Mi abuelo Ramón era un republicano convencido que había sufrido persecución y marginación por su compromiso político. Murió en 1978 y paradójicamente seguía en la situación legal de libertad provisional. Mi abuela Lola lo acompañó siempre en su periplo vital y trató en todo momento de aportar la serenidad que no siempre tenía mi abuelo a lo largo de esas décadas de sobresalto y frustración. En los últimos años cuando aparecían en televisión imágenes del entonces Príncipe de Asturias, mi abuela decía: "Mira, parece buena persona", Ramón contraponía: "¡Faltaría más!"

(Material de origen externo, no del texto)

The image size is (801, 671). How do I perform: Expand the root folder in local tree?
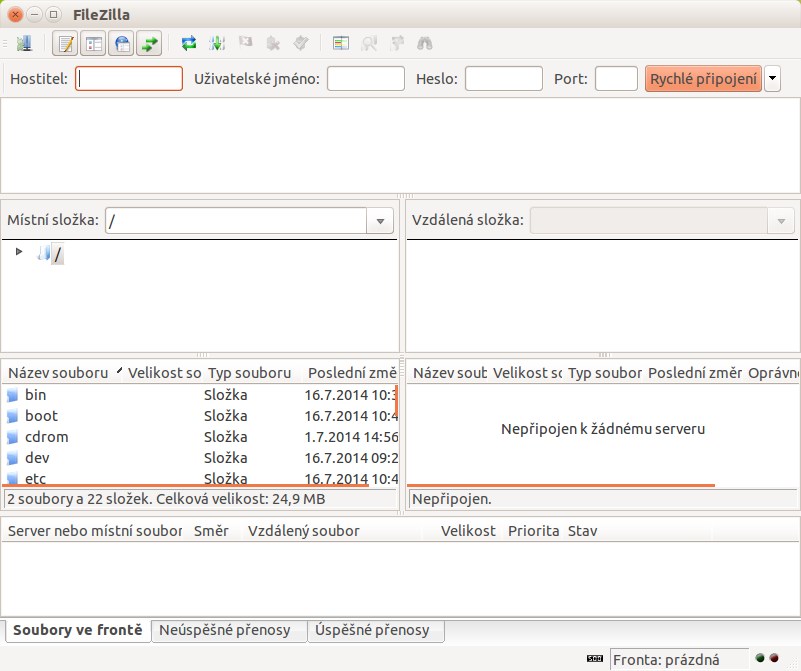pyautogui.click(x=18, y=253)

Estos días hemos asistido a un revival autocomplaciente de lo que se llamó la Transición, a pesar de la retórica conmemorativa que hiperdimensionaba las figuras de Suárez y Juan Carlos I, lo cierto es que la cosa no pasó de una especie de prolongación informativa de la nostalgia de un capítulo de Cuéntame y sólo rozó la reflexión política formal en la también nostálgica comparativa entre los políticos profesionales actuales y la capacidad de pacto y negociación de los bisoños dirigentes de aquella época.

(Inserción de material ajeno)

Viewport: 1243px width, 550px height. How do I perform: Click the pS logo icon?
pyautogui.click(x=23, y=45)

Lo ritual está reñido con el rigor, sobre todo porque el retrovisor de la memoria deforma las distancias, pero me quiero referir a un verdadero agujero negro de la memoria histórica. Normalmente, se utiliza este concepto para referirse a la represión que se vivió durante la Guera Civil y el tiempo inmediato posterior, en este caso, lo ritual ha llevado a difuminar bajo el eufemismo de "guerra entre hermanos" lo que tuvo su causa en una indudable injusticia histórica: la violación de la legalidad democrática republicana a través del golpe de estado de Franco y sus secuaces. De ahí, normalmente, se da un salto en el tiempo para enlazar con esta crónica sentimental de la Transición que, como decía mi abuelo Ramón, "faltaría más" que hubiese prolongado todavía más las cuatro décadas de dictadura.

Por eso quiero reivindicar como un legado ético la capacidad de resistencia de miles de ciudadanos y ciudadanas que desafiaron la legalidad autoritaria para mantener activas y crecientes las estructuras organizativas que permitieron que, en muy pocos meses, los que van de la muerte de Franco a las elecciones de 1977, las fuerzas democráticas concurriesen con identidad propia a esos comicios. Ahí hay también heroísmo y honestidad, en ese esfuerzo anónimo y colectivo de tantos y tantas que durante la sordidez de décadas y, en muchos casos, sufriendo cárcel y violencia, hicieron cosas prohibidas luchando por la libertad. Esa energía militante desbordaría inmensas fosas comunes de desobediencia civil, entrega e ilusiones perdidas.

Tengo el extraño privilegio de pertenecer a las últimas generaciones a las que la historia nos dio la oportunidad de validar, siquiera simbólicamente, nuestra capacidad ética de rebeldía en la medida que en nuestro acceso al uso de razón política coincidió con los momentos finales de la dictadura y en este aluvión de nostalgia de la Transición tuve ocasión de comprobar la poca relevancia de Galicia y de los políticos gallegos. Sólo aparecía Manuel Fraga, que voluntariamente decidió su paso a la reserva de la política española volviendo a Galicia para ser presidente de la Xunta, como un escenario secundario.

En casi todos los reportajes y documentales, la Transición comenzaba con la muerte del tirano y acaba en 1982 con la alternancia democrática que permite acceder al poder a Felipe González. Si se aplica esa lógica, acaso podríamos pensar que la Transición en Galicia acabó el pasado sábado con el cambio de poder municipal que, en gran parte, reproduce el mismo esquema de cambio y transición que en el gobierno de la Xunta de Galicia.